Artificial Tactile Sensing of Position and Slip Speed by Exploiting Geometrical Features

Abstract

Rich information about artificial grasps can be obtained using tactile sensing arrays. However, the complexity of the integration and computation inherent to tactile sensor arrays limits their applicability for prosthetic manipulators. We present an artificial ridged skin that detects the position and speed of a slipping object using a single force sensor. The artificial skin features parallel ridges arranged in a nonuniform configuration. An evolutionary algorithm generates distributions of ridges evaluated by the accuracy and resolution of detecting the position and speed of a slipping object. Slip experiments on real skins featuring ridge distributions generated by the evolutionary algorithm show that ridge arrangement is critical for an improved sensing of object position and slip speed.

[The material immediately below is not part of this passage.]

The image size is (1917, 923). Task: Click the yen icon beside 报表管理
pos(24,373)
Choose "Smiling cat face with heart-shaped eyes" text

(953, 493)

We report ridge patterns that detect object position and speed with errors as low as 10% at slip speeds of up to 60 mm/s. The artificial skin has an average speed sensing resolution of 10 mm/s, an average position sensing resolution of 15 mm, and is robust to various grip conditions, e.g., speed variation, object weight, and contact area. By exploiting the geometrical features of the artificial skin, enhanced tactile information is acquired. The concept opens a promising avenue for robust and energy-efficient tactile sensing systems.